The Marquis Orry de Fulvey made an attempt to establish the soft paste porcelain works at Vincennes in 1741, but this was not a success. It was established again under new conditions in 1745, and after many experiments some important vases were made decorated with flowers in relief. The manufactory was reorganized again and removed to Sèvres, near Paris, in the year 1756. The products of the Sèvres works at this time were the fine vases with the bleu de roi, or bleu de Sèvres, and the lovely rose Pompadour colours, and numerous fancy articles, as heads of canes, buttons, snuff-boxes, needle-cases, also table services, &c. Many artists were employed to paint the flower and figure decorations; the latter were painted after the designs of Boucher, Vanloo, and others.

The soft paste porcelain was made from about 1700 to 1770. Some of the finest soft paste Sèvres porcelain may be seen in the Jones Collection at South Kensington, of which there are nearly sixty examples. The vase (Fig. 61) has a dark blue ground. The clock of Sèvres porcelain (Fig. 62) is a beautiful and unique example that was made especially for Marie Antoinette. The clock is mounted in ormoulu by Gouthière, and is in his best style of work.

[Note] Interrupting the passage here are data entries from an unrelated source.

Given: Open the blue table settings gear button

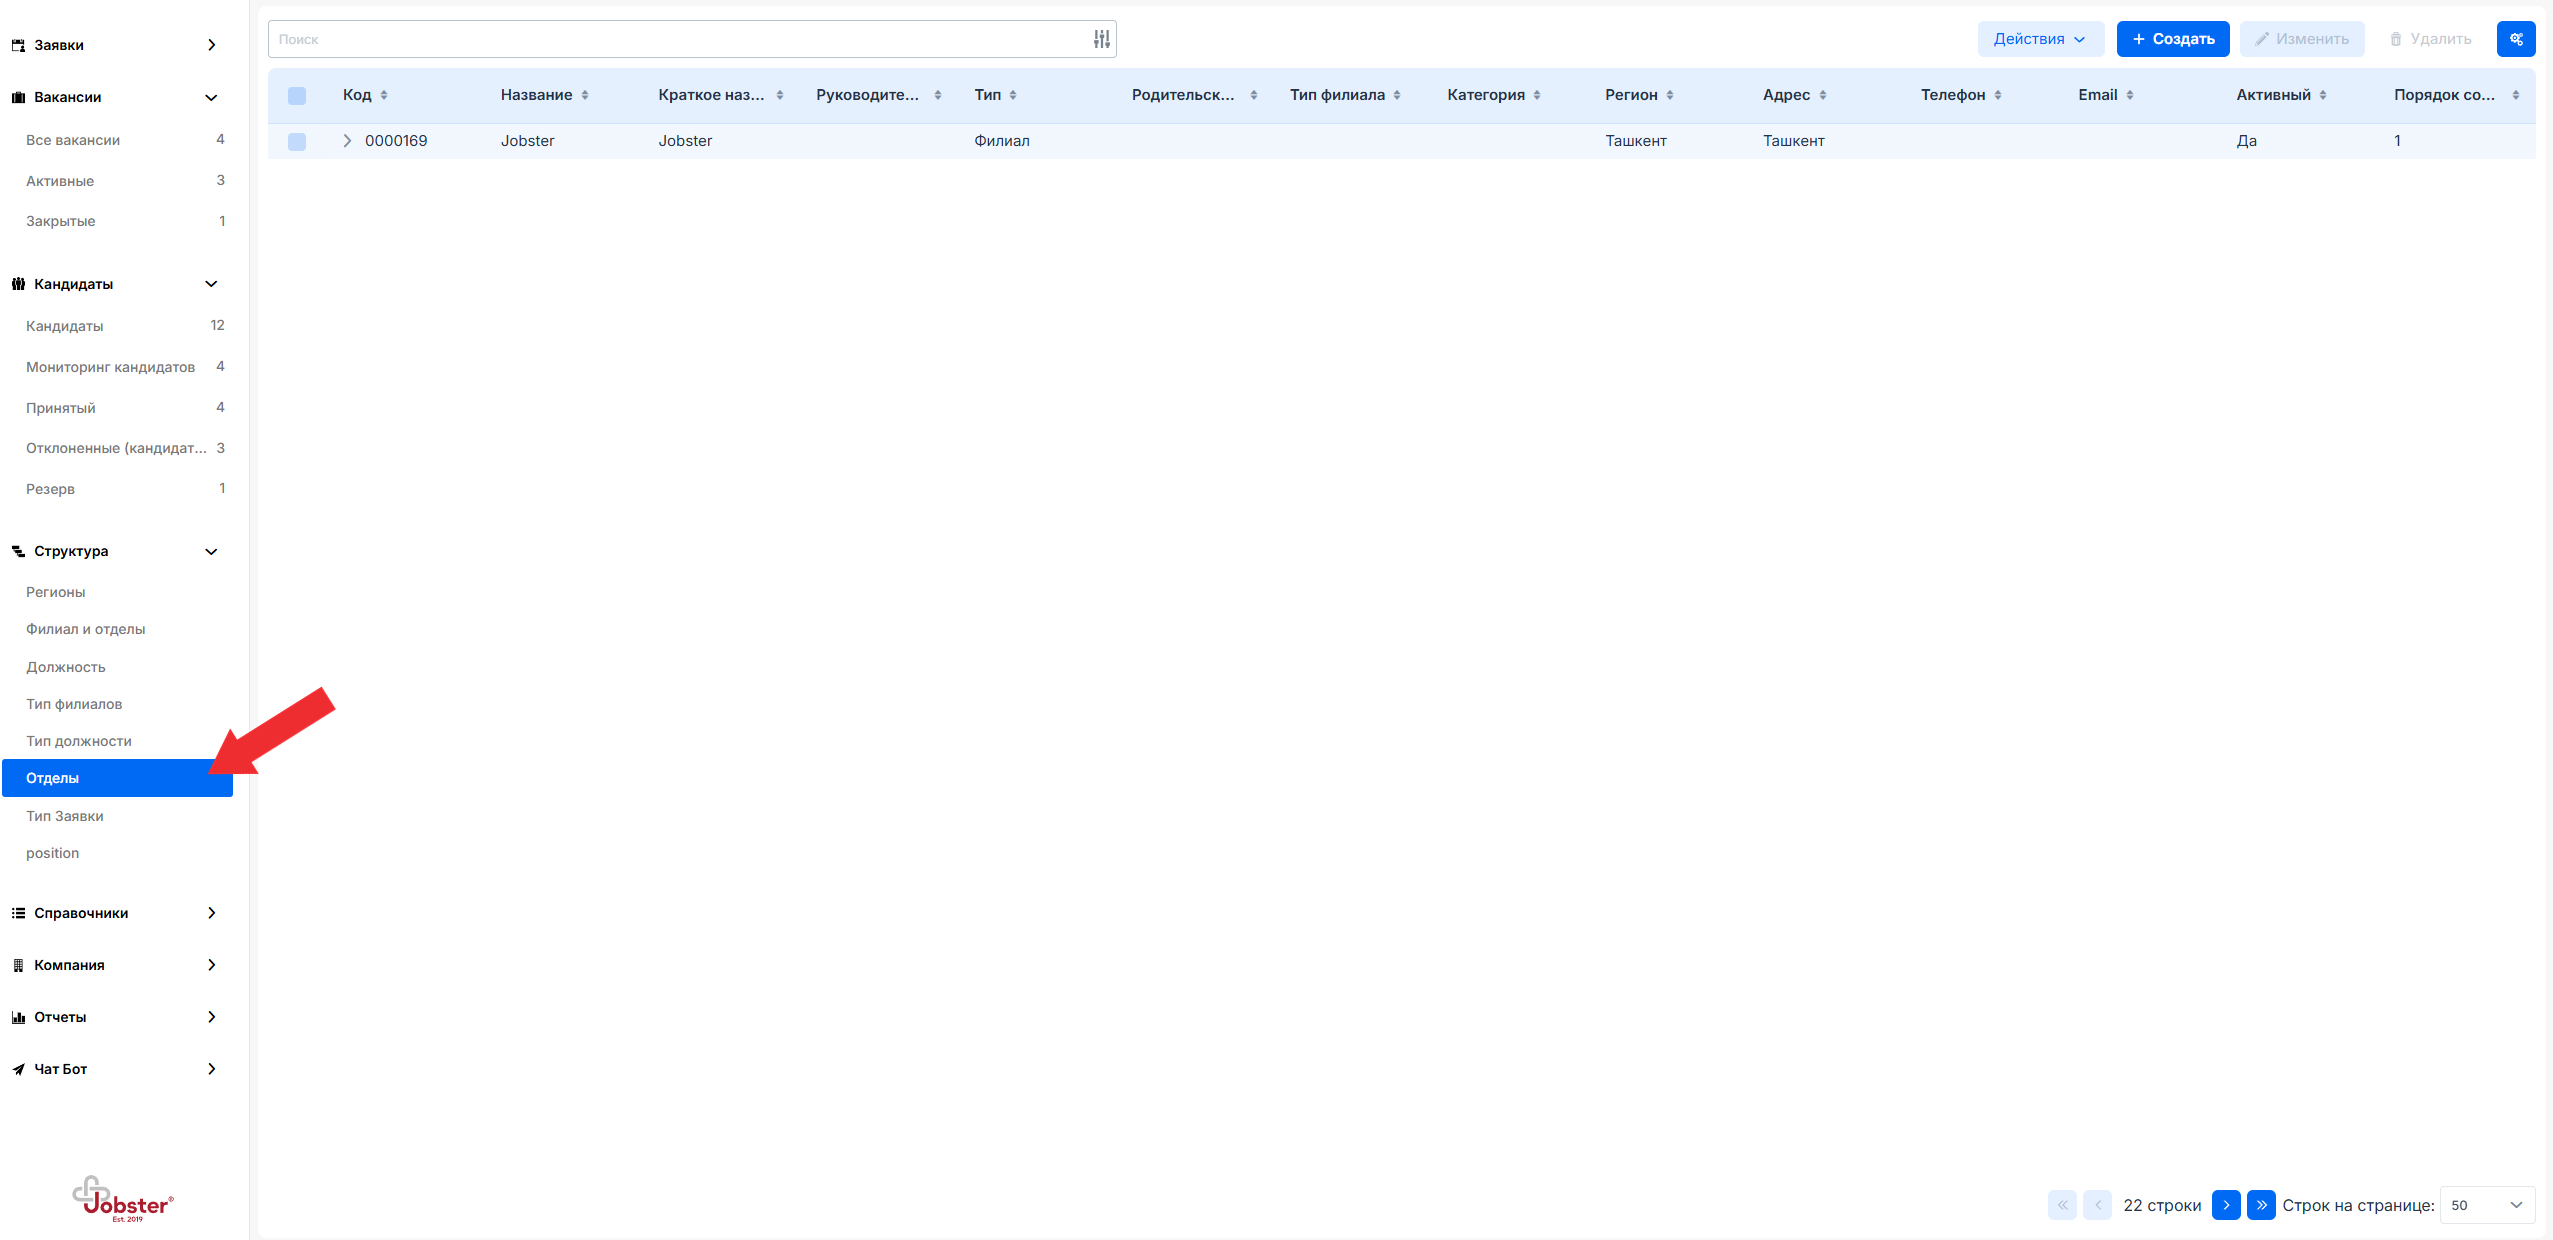Looking at the screenshot, I should point(2515,39).
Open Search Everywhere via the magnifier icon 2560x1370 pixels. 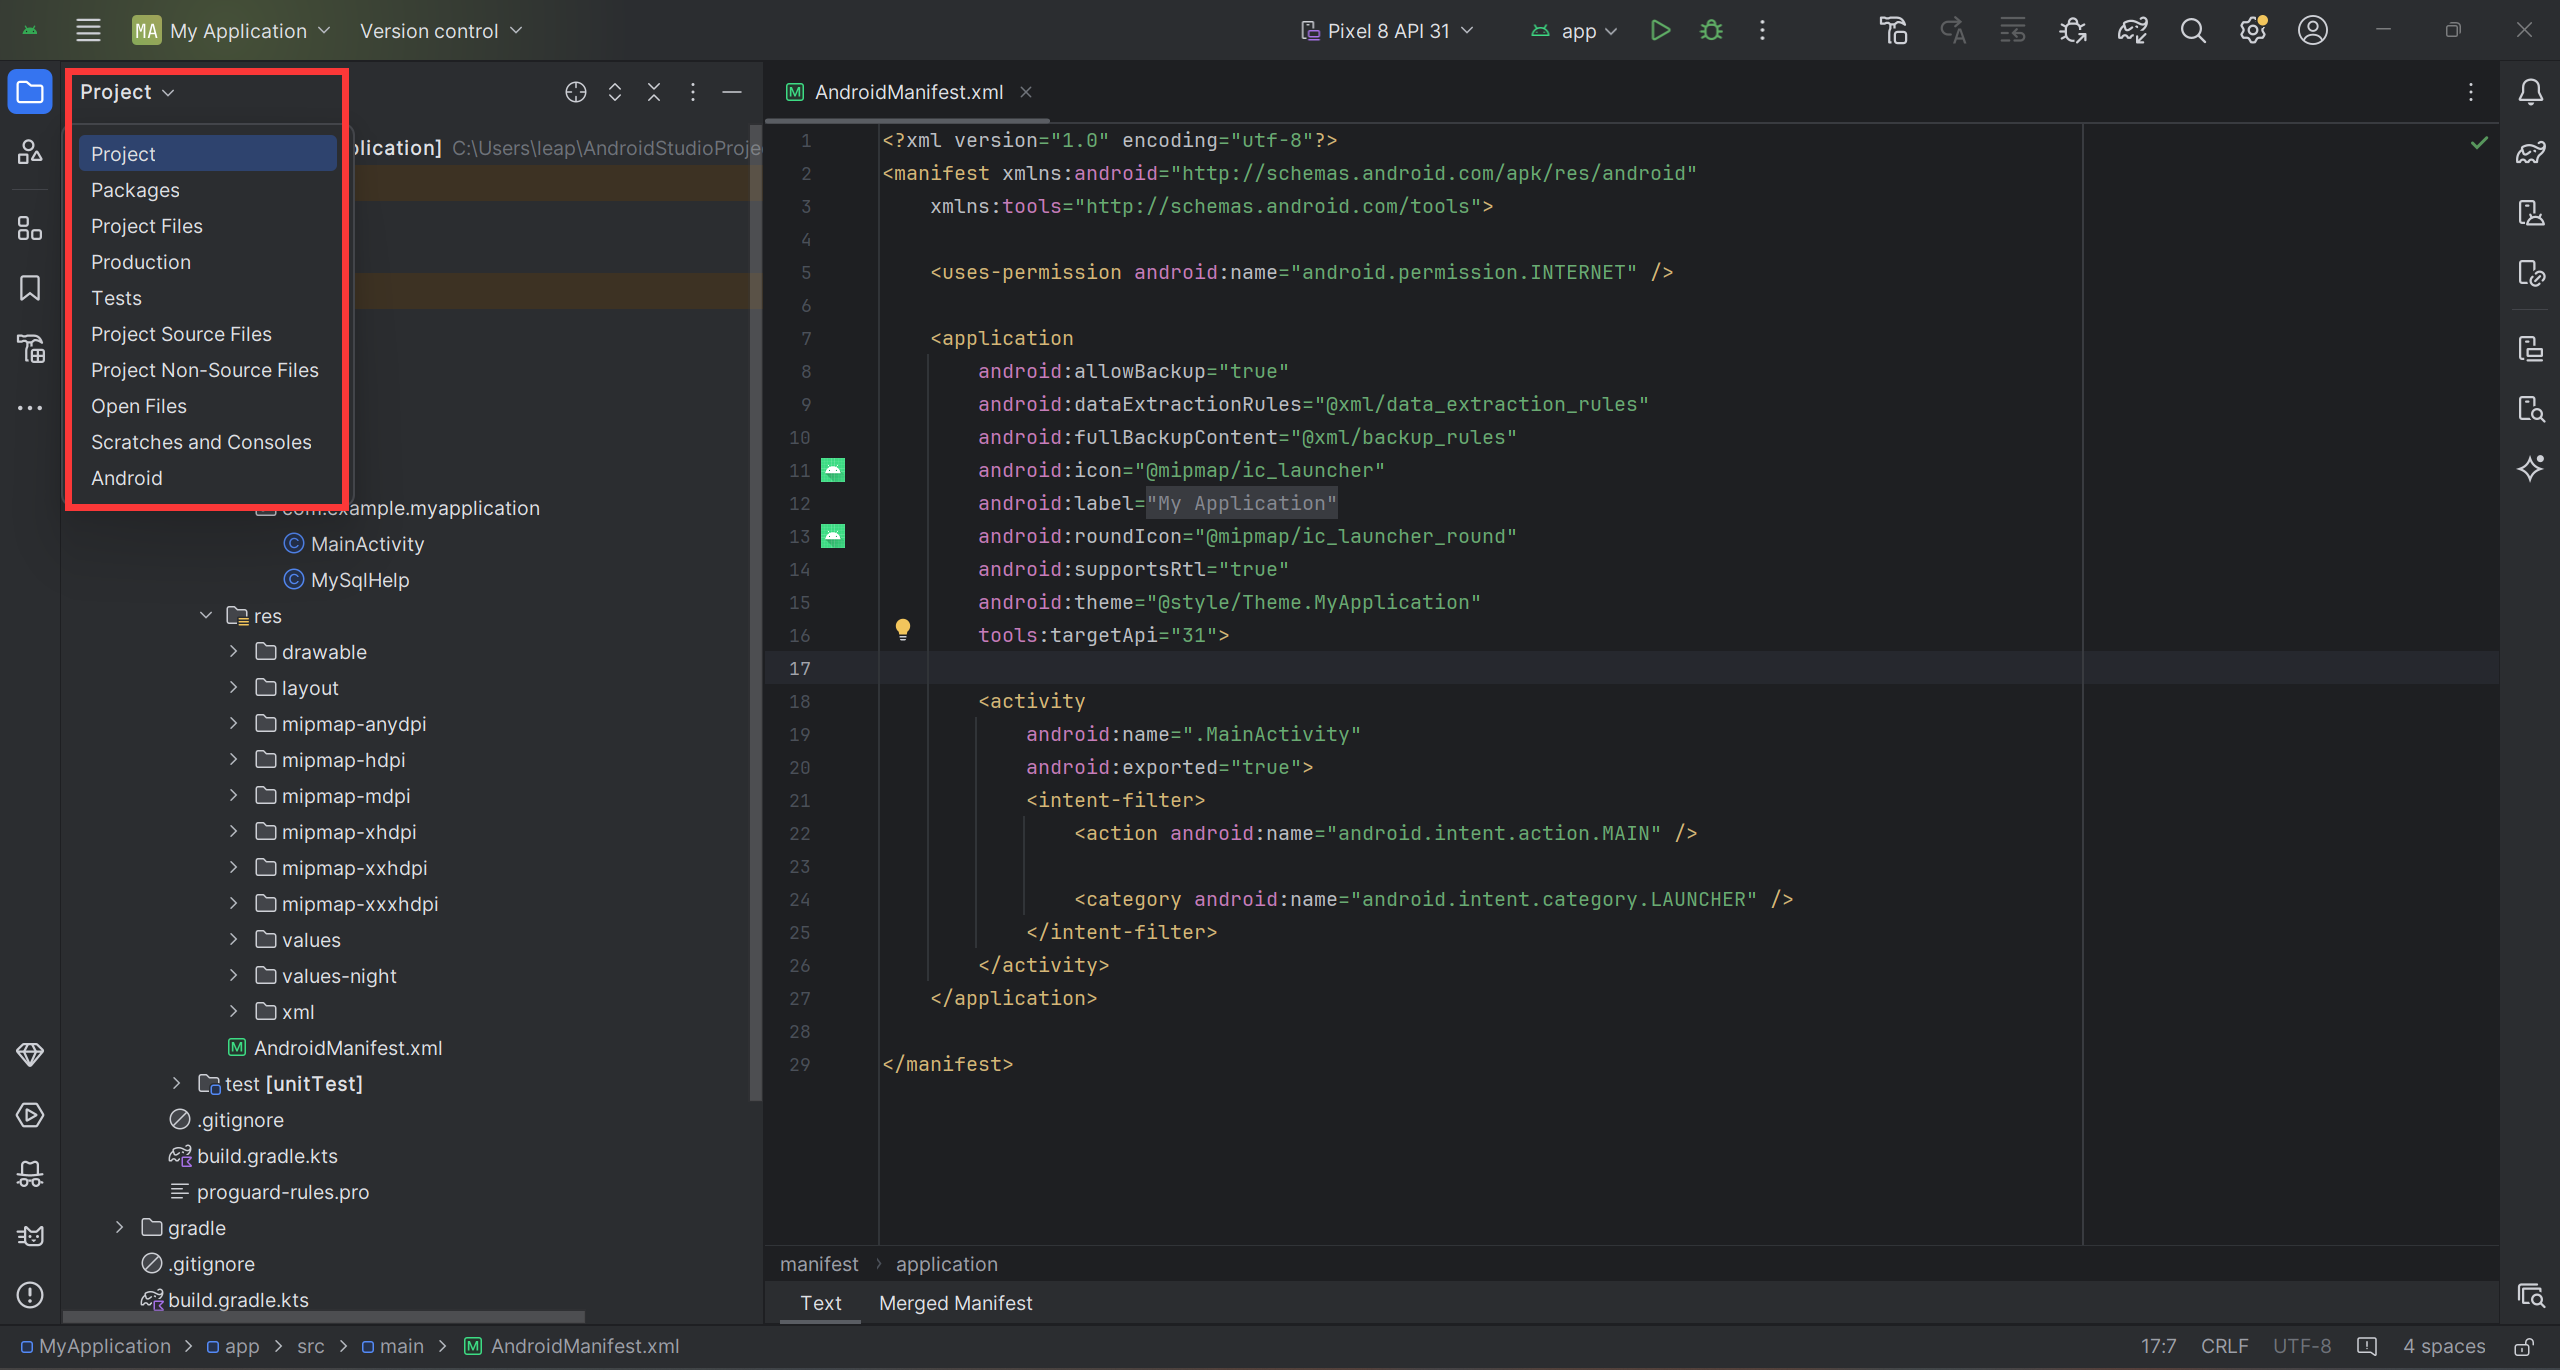2192,31
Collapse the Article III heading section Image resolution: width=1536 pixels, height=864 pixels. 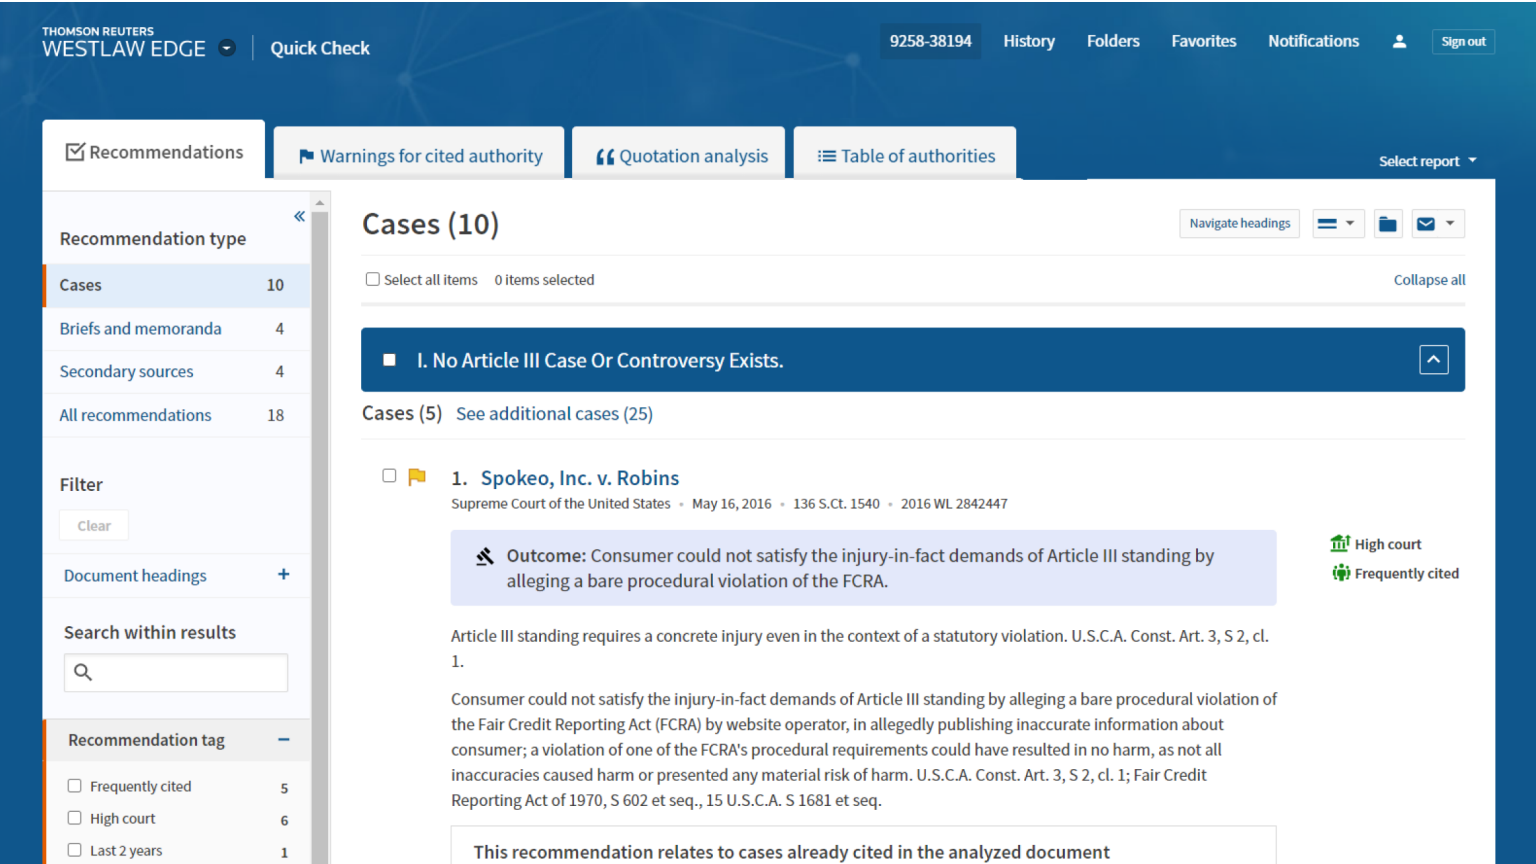pos(1433,360)
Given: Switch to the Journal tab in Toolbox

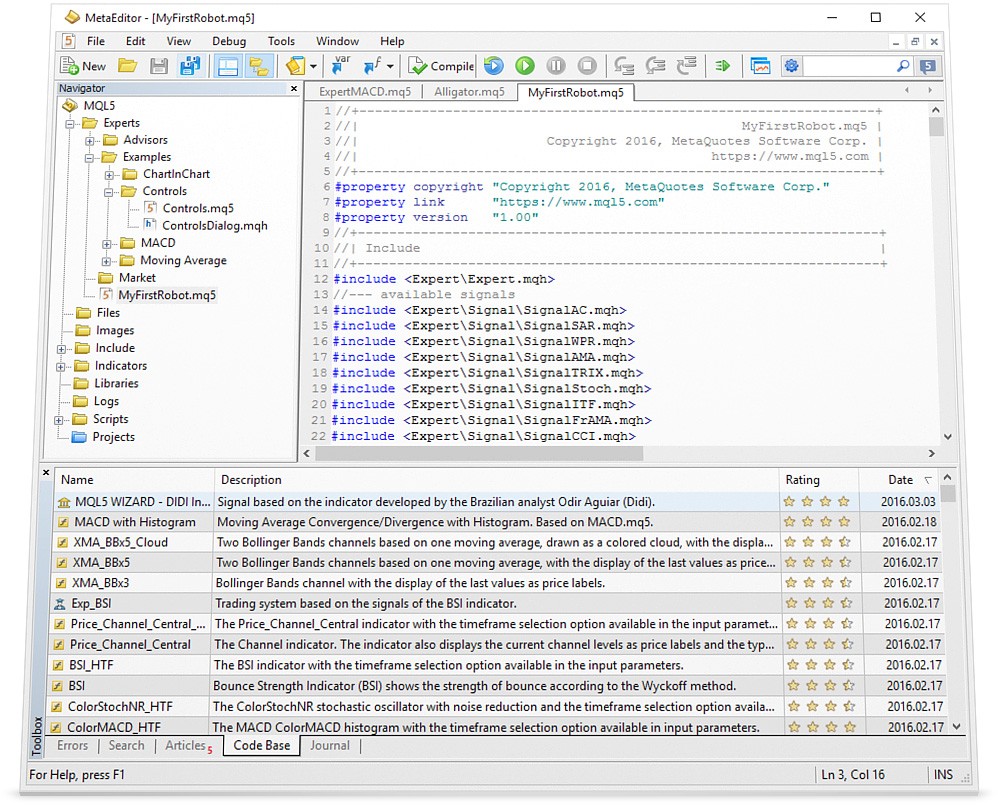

The egg-shaped vase (Fig. 63) has a blue ground and is decorated with subject of Cupid and Psyche.

The artists Falconet, Clodion, La Rue, and Bachelier modelled and designed many of the statuettes, plaques, and vases for the Sèvres manufactory.

Cabinets and tables of the Louis Seize period were often inlaid with painted plaques of Sèvres ware, and have ormoulu mountings. This kind of furniture is exceedingly refined in design and workmanship, and reflects in a high degree the Pompadour and Du Barry period of French taste.

Fig. 62.—Sèvres Porcelain Clock; Jones Collection. (S.K.M.)

In 1768 beds of kaolin clay were found in France at St. Yrieix, near Limoges. Maquer, a chemist attached to the Sèvres factory, in 1769 submitted for the king’s (Louis XVI.) inspection at the Château of Versailles sixty pieces of the new hard porcelain made from this native clay.

Fig. 63.—Sèvres Vase, dark blue; Jones Collection. (S.K.M.)

During the time of the French Revolution the manufactory was in a critical state of existence, but was still kept in a working state. In the year 1800 Alexandre Brongniart was appointed director, a post he held for forty-seven years—and after his appointment the manufacture of soft porcelain ceased.

In his time the manufactory was in a state of great prosperity, and the science he brought to bear on the manufacturing processes was of immense importance. Vases over seven feet in height were produced, and the pieces which were made were ornamented with trophies and battle scenes that glorified the events in the reign of Napoleon I.

In the reign of Louis Philippe the artists Fragonard, Chenavard, Clerget, and Julienne introduced a new style of Renaissance decoration and design, but this was of a heavy and overloaded order that was not exactly suited to the character of porcelain.

About the middle of the present century Louis Robert, the chief painter at Sèvres, introduced the novelty of coloured pastes, which was to develop later into the pâte-sur-pâte process, so successfully practised by the talented M. Solon, who has executed so much of this beautiful work for Minton’s in England. The process of Louis Robert consisted in the use of porcelain paste coloured with oxides. A barbotine or slip was made of this composition and paintings were executed with it in slight relief, the white paste being used chiefly on a coloured ground, the modelling or light and shade being regulated according to the thickness of the semi-transparent material employed. When finished this kind of work has a cameo-like effect.